Wow, that was actually rather longer than I expected. And I haven't even gotten to the other fun stuff this semester that I was planning to mention. Don't know if I'm going to be able to anytime soon either: judging from the e-mails I've been getting from my pre-Wall Street Journal internship residency director, the next two weeks is going to be nonstop work work work. Oh boy. So who knows---I might be out of commission altogether for two whole weeks, and thus unable to continue on with this retrospective. By the time I return from Temple University (I leave tomorrow), my drive to finish this might be gone.
Well, maybe no big loss. I mean, everyone knows about the distinctive virtues of the Talking Heads (More Songs About Buildings and Food and Remain in Light are great, exuberantly inventive stuff; Speaking in Tongues onward merely okay by comparison; David Byrne is one odd performer, and I love every idiosyncratic bone in his body). Most agree that Quentin Tarantino's near-Godardian Death Proof was the better portion of Grindhouse, an occasionally indulgent but cumulatively fascinating deconstruction of the experience of watching at least a certain type of grindhouse flick, one which dares to complicate our reactions to the supposed heroines (the second set of females who aren't exactly savory human beings themselves) and the villain (Stuntman Mike, who Tarantino and Kurt Russell dare to paint as both reprehensible and, at fleeting moments, sympathetic in a rather general way) so that the conclusion can be interpreted as either an ugly but inevitable and justified comeuppance or as just plain ugly. And most have already concluded that this current season of 24 has, after a gripping first four hours, dropped off in quality like nobody's business.
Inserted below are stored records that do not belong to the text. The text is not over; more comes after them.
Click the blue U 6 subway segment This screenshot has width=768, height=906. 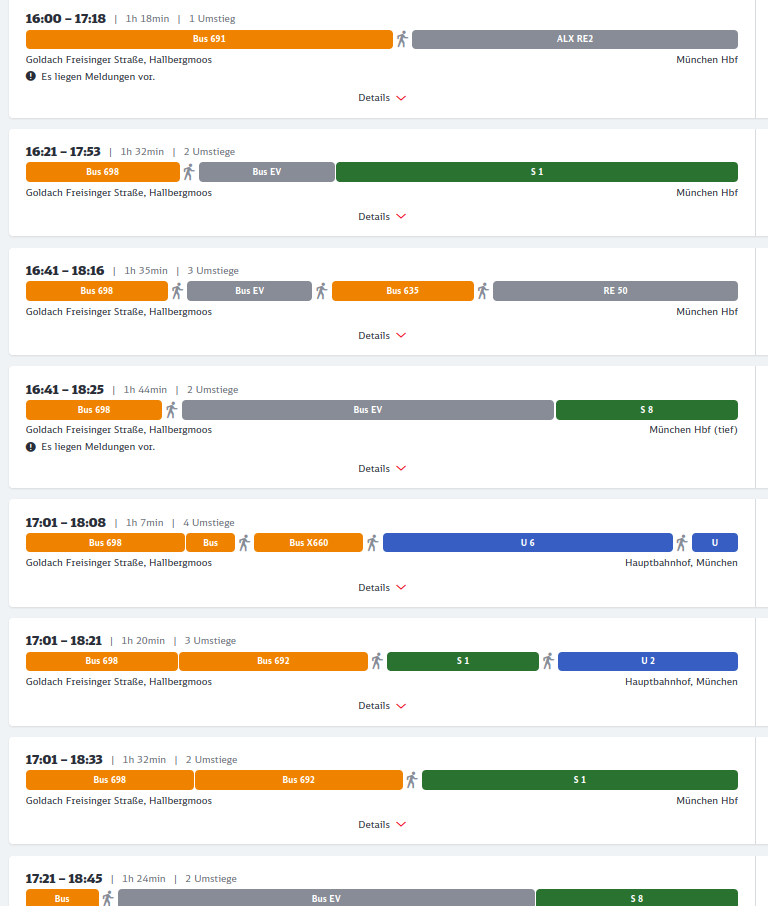(x=527, y=543)
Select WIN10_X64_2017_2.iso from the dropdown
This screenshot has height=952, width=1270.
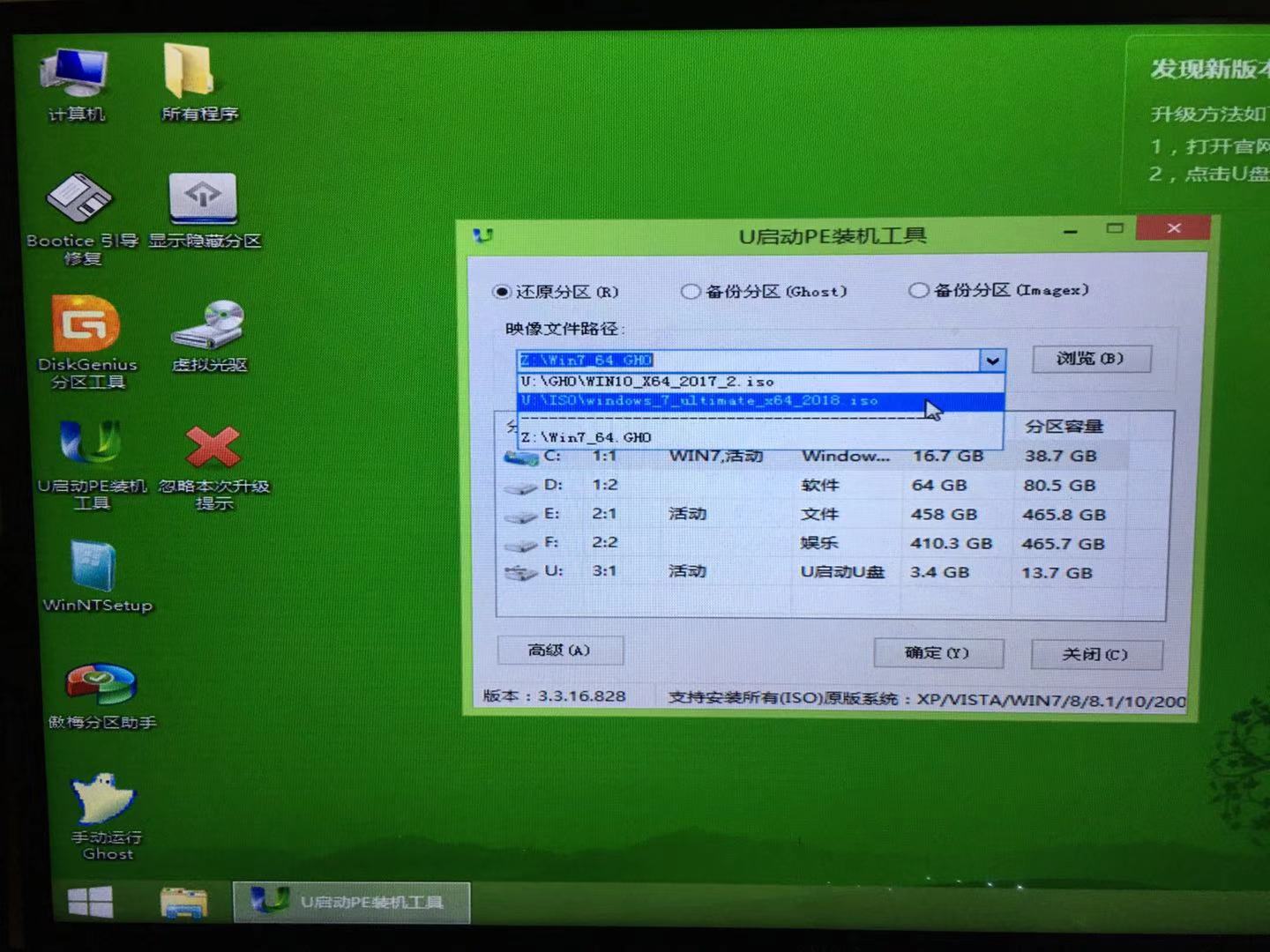click(x=648, y=381)
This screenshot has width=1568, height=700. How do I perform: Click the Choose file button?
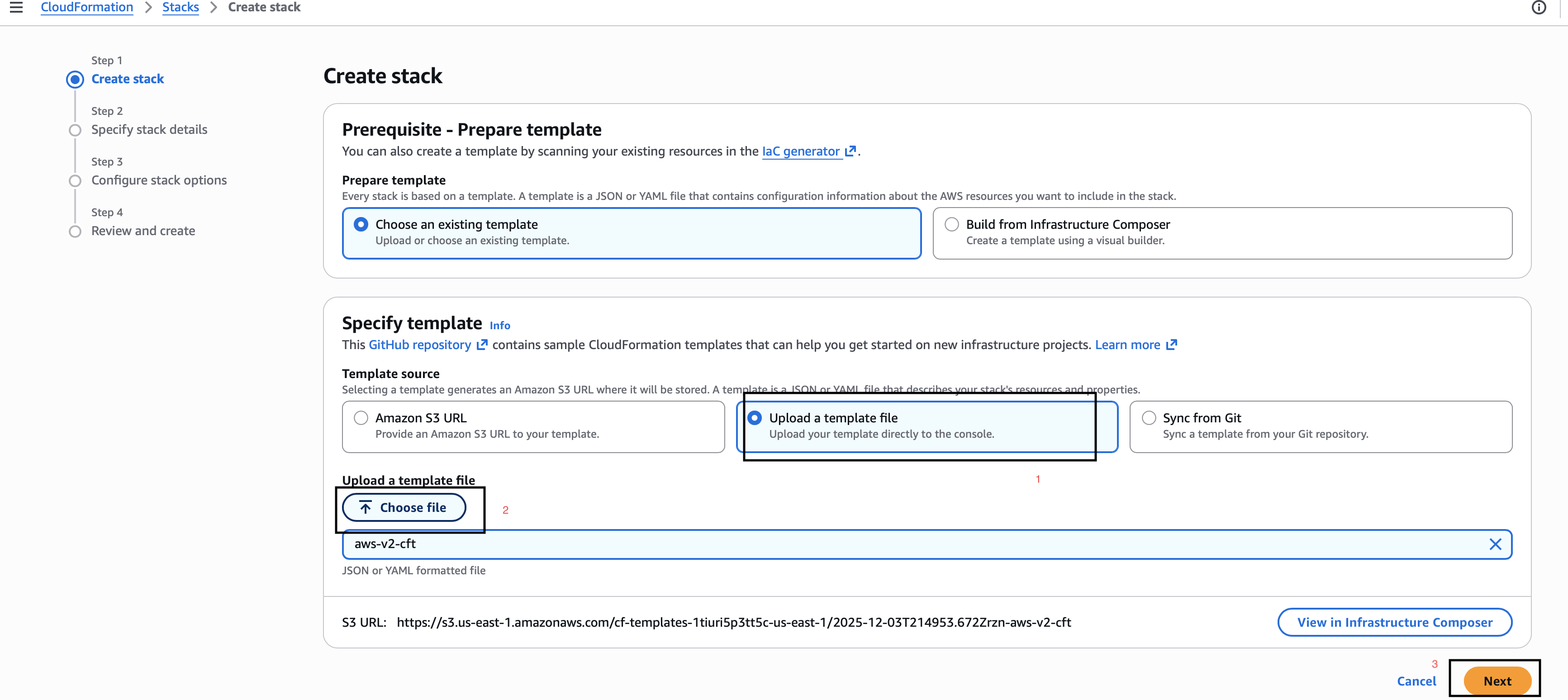tap(404, 507)
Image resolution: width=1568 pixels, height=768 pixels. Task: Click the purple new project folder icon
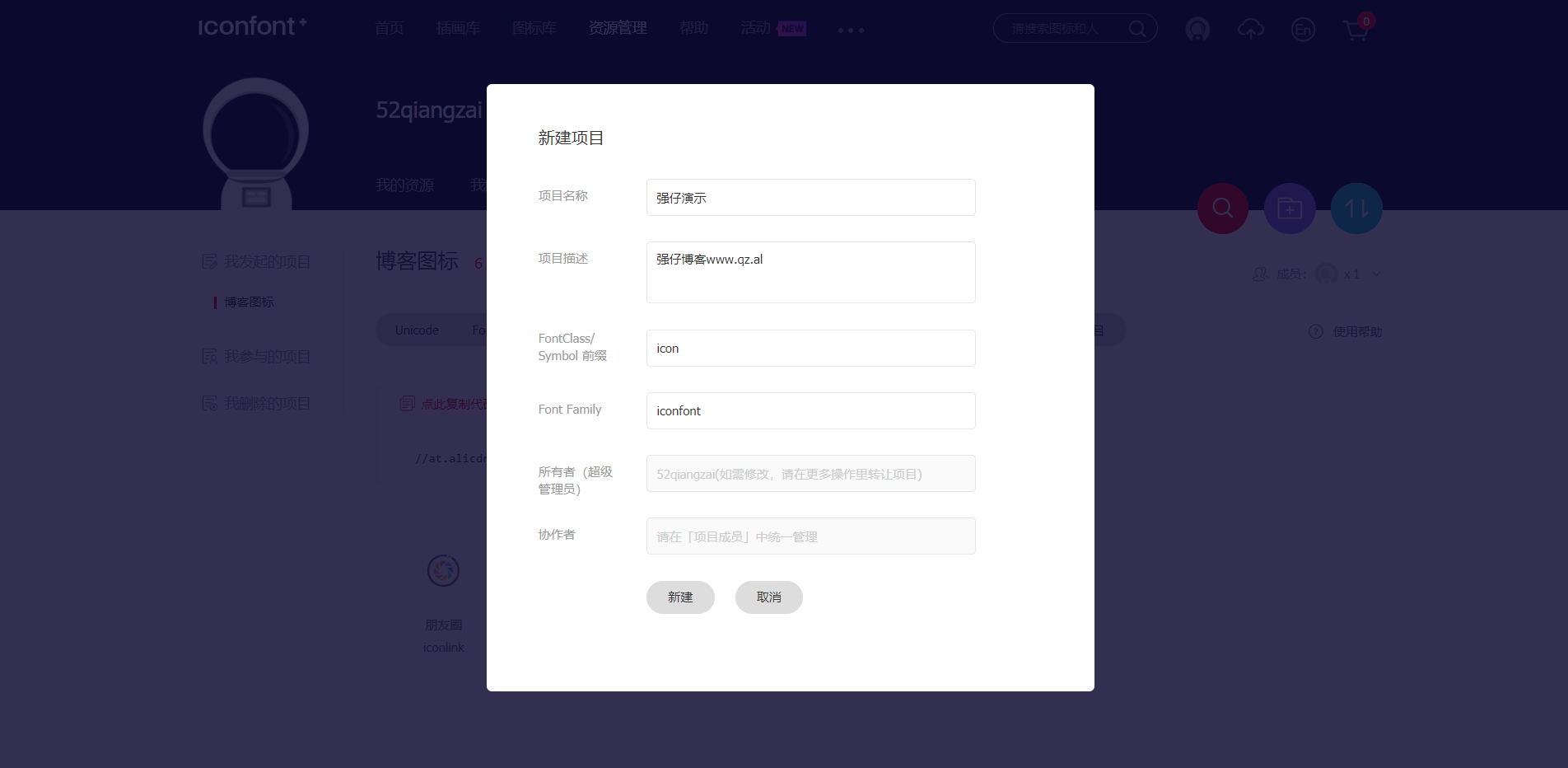pyautogui.click(x=1290, y=208)
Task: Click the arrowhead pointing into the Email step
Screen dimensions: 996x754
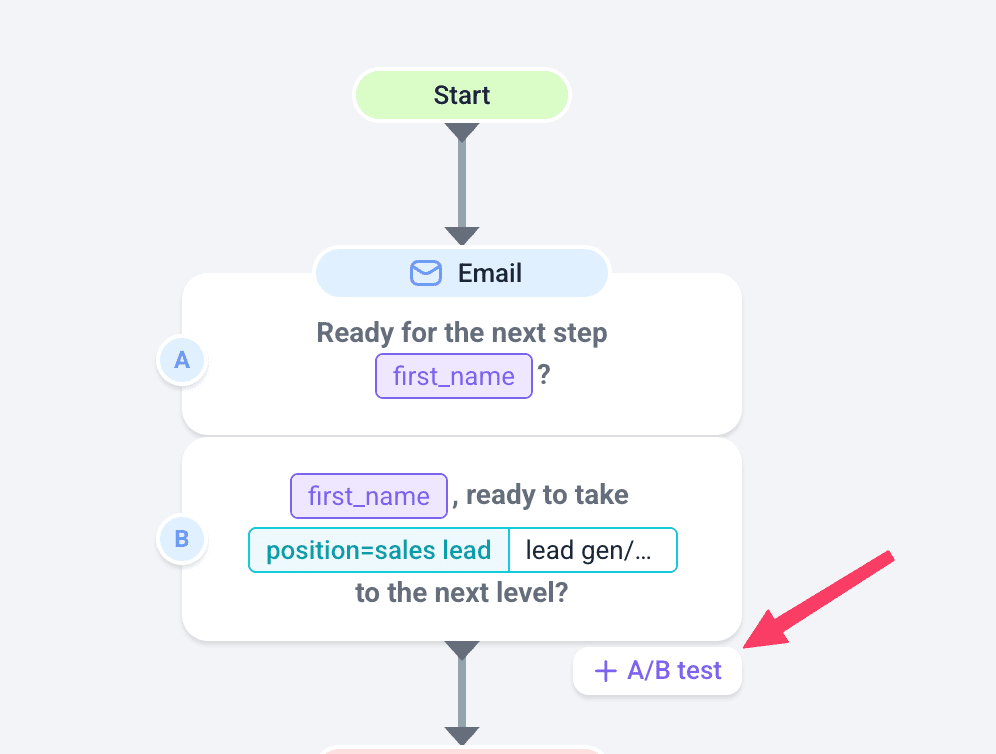Action: (x=462, y=236)
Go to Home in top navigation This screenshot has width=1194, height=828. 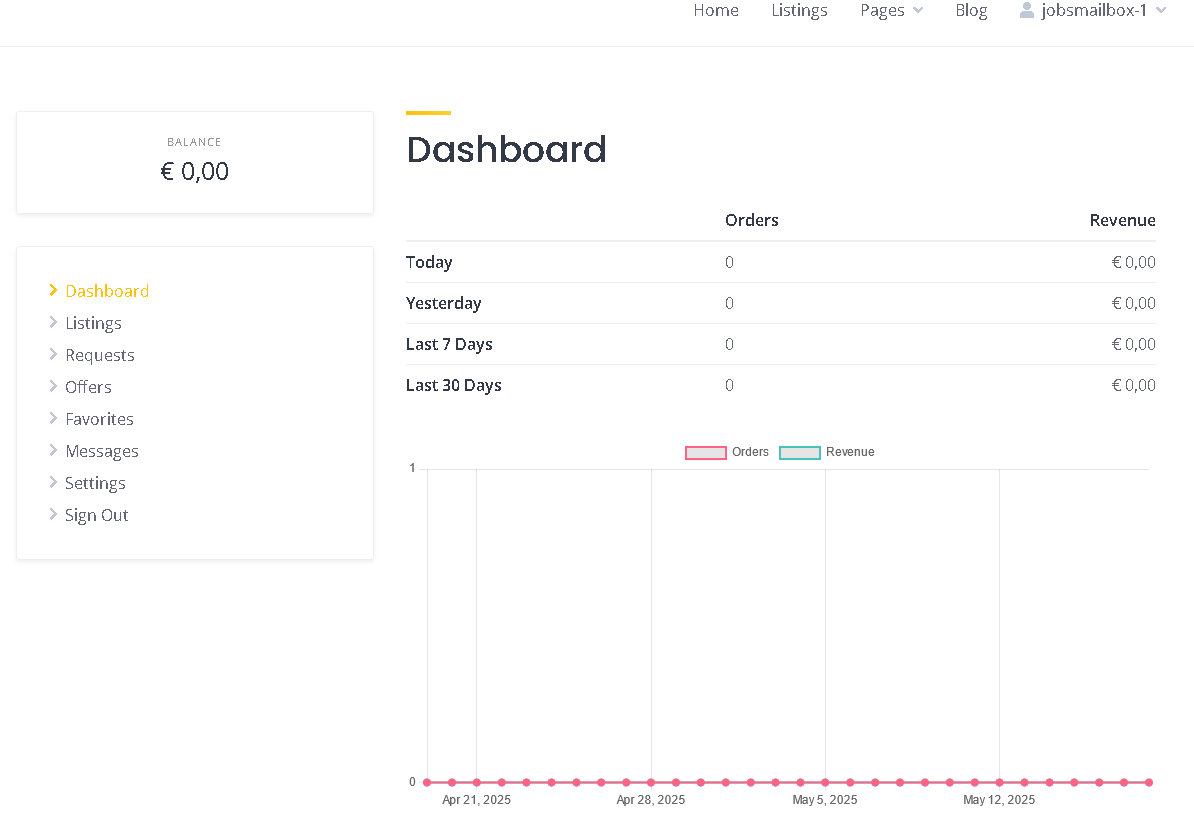point(716,11)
It's been a disappointing year, but let's face it: a season like this was probably inevitable, because how long can you stay in one locale and kill off characters and attempt to top the previous seasons' high-octane action and boiling-under-the-surface emotions before it was going to start to feel played out? This year, 24 has felt really played out (even more so than Season 4, which now seems positively brilliant compared to Season 6), so much so that recently I decided to spend my Monday nights watching Heroes instead.
But all of that has been written about at length and more insightfully than I, I suspect. The vast riches of Youtube still have yet to be tapped by me, so I figured I might as well put some of my initial discoveries over the semester out there, just for the heck of it. I might have gone crazy this semester without music, movies, TV and Youtube videos to provide me with occasional moments of levity and distraction. Hopefully they still will as I slowly but surely attempt to step into "real world" shoes.